"A luz na pintura de Palhano é tão vital quanto a fotossíntese no crescimento das plantas, daí por que se distancia de qualquer concepção acadêmica de mera iluminação do cenário. Essa luz invisível preexiste na tela, é embutida no seu cerne, como uma candeia fechada."
Francisco Brennand

terça-feira, 27 de outubro de 2020

A arte nos tempos de convulsão

 


A arte sempre surgiu, em todas as épocas da humanidade, envolvida em várias circunstâncias inevitáveis: físicas, sociais, políticas, econômicas... O artista, o ponto-chave dessa produção, procurou se adaptar em momentos turbulentos e gigantescos ante a sua individualidade: teve uma história de anonimato, como escravo ou simples artífice nos sistemas de Estados opressivos, quando o cidadão não tinha a classificação de um indivíduo influente na sociedade, como relativamente nos tempos de hoje. Mesmo assim, com a limitação, criou obras notáveis que fazem parte de um conjunto que está no acervo do patrimônio mundial. 

Na arte das cavernas, que se realizava em pinturas com intenções mágicas para captar, na representação, presas para as suas caças de forma objetiva e prática, quando enfrentava as intempéries da natureza em cada região, na da Mesopotâmia, na do Egito, criada em função da elite sustentada pelo poder dos faraós ou dos sacerdotes, o artista era um anônimo, não assinava as suas obras, não deixava a sua digital. Grécia e Roma foram onde começaram a aparecer nomes importantes (Fídias, Crésilas, Praxiteles, Aristéas de Afrodísias...). Mesmo os chineses mais primitivos, em períodos semelhantes, mantiveram o anonimato, como também ocorriam na arte africana, hindu, islâmica, pré-colombiana... A arte esteve, por muitos séculos, sob o domínio de teocracias, de tiranos, de poderosos monárquicos, clericais e, na modernidade, nas democracias e nas ditaduras. O que salvou o artista foi a genialidade de cada um, que soube satisfazer os seus senhores com uma estética própria, individual, numa concepção inigualável e difícil de ser compreendida, na sua totalidade, por aquela elite.

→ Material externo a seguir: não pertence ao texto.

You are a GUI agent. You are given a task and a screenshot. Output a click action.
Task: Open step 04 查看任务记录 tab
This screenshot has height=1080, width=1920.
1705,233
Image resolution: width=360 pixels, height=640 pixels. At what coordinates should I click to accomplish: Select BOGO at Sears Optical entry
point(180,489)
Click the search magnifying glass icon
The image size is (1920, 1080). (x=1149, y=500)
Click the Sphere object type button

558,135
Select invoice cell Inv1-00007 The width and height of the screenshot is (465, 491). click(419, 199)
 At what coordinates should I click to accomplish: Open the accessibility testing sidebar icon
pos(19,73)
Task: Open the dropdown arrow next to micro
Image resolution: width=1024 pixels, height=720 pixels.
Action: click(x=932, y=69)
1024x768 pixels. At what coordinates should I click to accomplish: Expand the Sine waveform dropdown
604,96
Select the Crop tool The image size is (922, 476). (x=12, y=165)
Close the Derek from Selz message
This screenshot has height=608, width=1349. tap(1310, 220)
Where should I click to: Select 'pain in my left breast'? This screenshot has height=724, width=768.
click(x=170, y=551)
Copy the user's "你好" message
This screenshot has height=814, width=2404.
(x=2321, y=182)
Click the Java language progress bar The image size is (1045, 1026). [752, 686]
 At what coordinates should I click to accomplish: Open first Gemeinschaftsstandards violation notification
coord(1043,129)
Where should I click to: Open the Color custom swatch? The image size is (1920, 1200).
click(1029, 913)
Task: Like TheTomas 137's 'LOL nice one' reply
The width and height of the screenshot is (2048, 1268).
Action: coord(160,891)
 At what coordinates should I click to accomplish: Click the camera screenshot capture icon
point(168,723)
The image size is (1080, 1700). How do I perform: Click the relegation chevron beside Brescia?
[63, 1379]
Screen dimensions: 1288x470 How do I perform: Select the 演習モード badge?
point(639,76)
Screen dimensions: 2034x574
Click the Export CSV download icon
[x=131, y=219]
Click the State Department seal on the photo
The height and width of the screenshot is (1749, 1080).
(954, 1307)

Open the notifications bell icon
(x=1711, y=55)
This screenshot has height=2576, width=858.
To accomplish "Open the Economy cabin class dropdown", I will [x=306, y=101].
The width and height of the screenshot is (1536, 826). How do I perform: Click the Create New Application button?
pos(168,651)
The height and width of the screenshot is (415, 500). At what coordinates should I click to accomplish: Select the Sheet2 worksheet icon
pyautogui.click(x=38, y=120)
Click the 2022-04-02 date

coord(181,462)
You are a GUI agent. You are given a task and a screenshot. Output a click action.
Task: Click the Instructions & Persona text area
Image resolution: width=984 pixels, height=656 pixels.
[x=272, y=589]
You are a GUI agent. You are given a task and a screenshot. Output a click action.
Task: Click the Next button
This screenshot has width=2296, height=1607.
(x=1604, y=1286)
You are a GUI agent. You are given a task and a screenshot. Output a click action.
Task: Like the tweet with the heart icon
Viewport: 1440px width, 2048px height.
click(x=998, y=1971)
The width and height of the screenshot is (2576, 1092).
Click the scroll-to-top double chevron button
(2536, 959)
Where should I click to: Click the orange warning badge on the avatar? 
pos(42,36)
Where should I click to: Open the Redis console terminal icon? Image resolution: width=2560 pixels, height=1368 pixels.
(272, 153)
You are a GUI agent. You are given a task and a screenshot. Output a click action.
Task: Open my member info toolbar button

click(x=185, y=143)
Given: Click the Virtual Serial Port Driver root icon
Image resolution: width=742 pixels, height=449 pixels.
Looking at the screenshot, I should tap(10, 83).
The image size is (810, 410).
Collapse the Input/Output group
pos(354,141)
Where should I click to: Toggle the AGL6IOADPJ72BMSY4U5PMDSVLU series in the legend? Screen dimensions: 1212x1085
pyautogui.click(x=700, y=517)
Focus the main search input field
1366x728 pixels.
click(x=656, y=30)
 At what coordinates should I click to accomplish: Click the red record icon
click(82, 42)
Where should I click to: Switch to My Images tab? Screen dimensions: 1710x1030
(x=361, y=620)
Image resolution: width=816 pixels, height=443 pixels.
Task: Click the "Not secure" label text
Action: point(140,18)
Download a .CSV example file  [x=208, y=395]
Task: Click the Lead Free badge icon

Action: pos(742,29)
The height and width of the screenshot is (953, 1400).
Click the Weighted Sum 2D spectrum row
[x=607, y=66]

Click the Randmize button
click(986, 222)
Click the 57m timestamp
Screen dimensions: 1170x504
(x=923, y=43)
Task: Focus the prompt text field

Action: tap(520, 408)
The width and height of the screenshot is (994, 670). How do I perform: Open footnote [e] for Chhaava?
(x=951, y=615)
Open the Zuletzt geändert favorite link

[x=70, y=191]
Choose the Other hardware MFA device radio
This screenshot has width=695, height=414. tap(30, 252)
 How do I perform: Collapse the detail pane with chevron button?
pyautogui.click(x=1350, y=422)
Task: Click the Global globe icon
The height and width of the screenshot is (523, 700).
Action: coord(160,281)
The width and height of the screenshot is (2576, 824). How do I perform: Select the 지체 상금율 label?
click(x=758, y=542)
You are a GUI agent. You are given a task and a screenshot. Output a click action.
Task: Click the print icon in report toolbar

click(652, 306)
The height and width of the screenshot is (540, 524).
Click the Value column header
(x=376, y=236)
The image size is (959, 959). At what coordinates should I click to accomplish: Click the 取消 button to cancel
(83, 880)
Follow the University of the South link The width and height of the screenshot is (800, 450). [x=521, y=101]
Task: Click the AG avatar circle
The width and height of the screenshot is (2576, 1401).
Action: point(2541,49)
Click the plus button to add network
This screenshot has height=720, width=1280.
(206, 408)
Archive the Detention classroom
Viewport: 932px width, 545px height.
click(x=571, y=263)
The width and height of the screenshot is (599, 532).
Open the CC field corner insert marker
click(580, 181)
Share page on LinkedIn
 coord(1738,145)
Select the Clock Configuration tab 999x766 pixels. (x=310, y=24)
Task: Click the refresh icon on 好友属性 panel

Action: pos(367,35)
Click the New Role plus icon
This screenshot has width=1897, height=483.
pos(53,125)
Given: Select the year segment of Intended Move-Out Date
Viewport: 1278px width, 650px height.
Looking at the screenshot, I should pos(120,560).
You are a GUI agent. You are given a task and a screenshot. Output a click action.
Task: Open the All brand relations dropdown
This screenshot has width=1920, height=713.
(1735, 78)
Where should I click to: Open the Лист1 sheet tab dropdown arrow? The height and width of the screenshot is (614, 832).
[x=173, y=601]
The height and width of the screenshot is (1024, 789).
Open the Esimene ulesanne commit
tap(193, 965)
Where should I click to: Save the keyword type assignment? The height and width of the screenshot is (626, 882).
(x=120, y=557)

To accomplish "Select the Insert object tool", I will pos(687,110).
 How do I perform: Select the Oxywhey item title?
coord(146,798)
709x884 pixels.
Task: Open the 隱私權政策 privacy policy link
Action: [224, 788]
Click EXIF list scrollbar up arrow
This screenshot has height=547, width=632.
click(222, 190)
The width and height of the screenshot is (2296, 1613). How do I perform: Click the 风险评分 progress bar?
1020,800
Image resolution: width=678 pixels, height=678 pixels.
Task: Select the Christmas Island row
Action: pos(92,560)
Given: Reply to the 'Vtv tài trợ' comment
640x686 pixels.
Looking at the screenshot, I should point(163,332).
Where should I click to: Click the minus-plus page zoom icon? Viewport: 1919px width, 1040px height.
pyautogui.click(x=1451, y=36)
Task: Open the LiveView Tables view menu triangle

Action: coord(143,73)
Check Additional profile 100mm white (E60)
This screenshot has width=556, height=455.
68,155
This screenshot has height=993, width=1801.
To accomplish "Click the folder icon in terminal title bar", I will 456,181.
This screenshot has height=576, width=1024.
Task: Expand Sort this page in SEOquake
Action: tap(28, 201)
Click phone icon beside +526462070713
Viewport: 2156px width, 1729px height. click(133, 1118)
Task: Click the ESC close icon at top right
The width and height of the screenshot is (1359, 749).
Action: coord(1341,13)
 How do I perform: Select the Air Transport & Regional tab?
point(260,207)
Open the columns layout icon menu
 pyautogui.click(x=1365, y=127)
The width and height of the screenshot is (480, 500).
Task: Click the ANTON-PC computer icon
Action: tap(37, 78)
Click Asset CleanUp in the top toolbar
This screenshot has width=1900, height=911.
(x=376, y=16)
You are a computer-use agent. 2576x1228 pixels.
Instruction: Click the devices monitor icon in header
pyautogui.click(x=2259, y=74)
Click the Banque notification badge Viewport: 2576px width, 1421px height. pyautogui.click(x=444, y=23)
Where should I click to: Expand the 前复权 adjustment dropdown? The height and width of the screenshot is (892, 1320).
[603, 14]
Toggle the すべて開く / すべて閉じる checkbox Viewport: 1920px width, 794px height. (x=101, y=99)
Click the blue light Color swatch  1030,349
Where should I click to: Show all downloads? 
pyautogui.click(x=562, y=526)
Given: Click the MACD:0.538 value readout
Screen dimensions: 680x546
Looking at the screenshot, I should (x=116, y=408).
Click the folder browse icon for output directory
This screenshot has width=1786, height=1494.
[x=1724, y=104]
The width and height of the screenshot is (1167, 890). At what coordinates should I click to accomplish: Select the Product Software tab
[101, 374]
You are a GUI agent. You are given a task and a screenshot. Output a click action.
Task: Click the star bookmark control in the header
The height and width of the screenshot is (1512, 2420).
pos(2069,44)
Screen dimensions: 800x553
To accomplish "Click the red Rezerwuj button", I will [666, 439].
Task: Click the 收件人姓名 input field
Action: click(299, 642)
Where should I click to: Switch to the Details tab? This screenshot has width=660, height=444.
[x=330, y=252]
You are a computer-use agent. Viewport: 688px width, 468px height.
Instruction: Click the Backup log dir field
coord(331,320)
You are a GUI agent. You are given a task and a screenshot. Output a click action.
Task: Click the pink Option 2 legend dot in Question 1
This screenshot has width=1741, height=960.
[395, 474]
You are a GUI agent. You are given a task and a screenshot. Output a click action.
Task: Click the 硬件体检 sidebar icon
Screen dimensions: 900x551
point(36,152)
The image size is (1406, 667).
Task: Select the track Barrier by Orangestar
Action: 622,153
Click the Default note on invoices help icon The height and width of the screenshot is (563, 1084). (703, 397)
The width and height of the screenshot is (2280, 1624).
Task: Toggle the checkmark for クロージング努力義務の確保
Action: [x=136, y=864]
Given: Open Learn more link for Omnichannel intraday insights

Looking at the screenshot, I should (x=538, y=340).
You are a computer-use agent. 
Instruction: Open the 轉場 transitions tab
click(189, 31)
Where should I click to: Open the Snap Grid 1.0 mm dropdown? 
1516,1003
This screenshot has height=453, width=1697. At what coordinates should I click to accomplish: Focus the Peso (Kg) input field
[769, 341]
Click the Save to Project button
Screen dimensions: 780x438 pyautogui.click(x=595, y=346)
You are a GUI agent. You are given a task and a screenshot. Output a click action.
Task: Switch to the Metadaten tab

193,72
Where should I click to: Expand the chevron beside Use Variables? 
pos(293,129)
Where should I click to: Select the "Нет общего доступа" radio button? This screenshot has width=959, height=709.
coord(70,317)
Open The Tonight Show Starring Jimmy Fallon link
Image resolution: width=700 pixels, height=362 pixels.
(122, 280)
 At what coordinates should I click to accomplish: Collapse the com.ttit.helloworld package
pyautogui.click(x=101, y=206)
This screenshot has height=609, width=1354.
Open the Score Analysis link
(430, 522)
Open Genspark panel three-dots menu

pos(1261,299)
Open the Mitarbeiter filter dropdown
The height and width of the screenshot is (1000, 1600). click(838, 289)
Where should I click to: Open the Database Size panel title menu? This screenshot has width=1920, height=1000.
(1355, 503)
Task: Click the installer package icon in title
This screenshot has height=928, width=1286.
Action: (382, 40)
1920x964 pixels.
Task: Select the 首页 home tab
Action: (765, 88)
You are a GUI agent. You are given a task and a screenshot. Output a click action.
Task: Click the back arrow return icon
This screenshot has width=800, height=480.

O Renascimento constituiu o coroamento da personalidade do artista. No entanto, Michelangelo foi praticamente obrigado a pintar a Capela Sistina pelo papa Júlio II, que queria um afresco realizado pelo gênio florentino. Em primeiro momento, o artista quis recuar, afirmando ao bispo de Roma que era um escultor e não um pintor, é quando o guerreiro papa reafirma que ele saberia pintar porque aprendeu com o seu mestre Domenico Ghirlandaio as técnicas do afresco. Michelangelo ainda resiste, desaparece, enraivecido com Júlio II, mas este o manda buscar e o repreende, forçando-o a realizar o grande afresco no teto da Capela, que foi completado em quatro anos, de 1508 a 1511. Realizou o que o papa queria com sua marca de genial artista do Renascimento. Também aceitou, como ele queria, a construção do túmulo de Júlio II, uma de suas obras-primas em escultura. 

São nas grandes convulsões que o artista armazena fôlego para criar. É o exemplo do pintor espanhol Francisco de Goya (1746–1828), ao adquirir uma doença que o manteve surdo a partir de 1792, mergulhando-o no silêncio, com ele se comunicando por sinais e escrevendo bilhetes para se fazer entender. Por este fato, a sua visão desenvolveu um potencial maior, e, segundo alguns críticos, essa crise despertou a sua genialidade sobre o mundo e os sentimentos humanos, de forma que realizou obras assombrosas de imaginação e de concepção em pinturas, gravuras e desenhos. Foi na série de gravuras “Desastres da Guerra”, em que se permitiu interpretações da violência bélica, quando da invasão das forças napoleônicas na Espanha, relatando, plasticamente, a animalidade da guerra, a fome em Madri, no mesmo período, e a reação dos espanhóis na expulsão dos franceses do seu território. Cada uma dessas gravuras aborda um aspecto humano quando está sob pressão de um conflito. Goya dá título genérico à série: “Fatais consequências da guerra sangrenta na Espanha contra Bonaparte e outros caprichos impressionantes”. 

A obra “Guernica”, do pintor malaguenho Pablo Picasso, também foi um testemunho de protesto contra a opressão comandada pelos alemães nazistas, com o apoio de Franco, durante a Guerra Civil Espanhola, que bombardeou por três hora e meia a cidade de Guernica (1937), no País Basco, proporcionando uma destruição material total e ceifando vidas humanas, uma tragédia simbolizada numa obra dramática e concebida com o estilo próprio do autor, que é um marco na história da arte.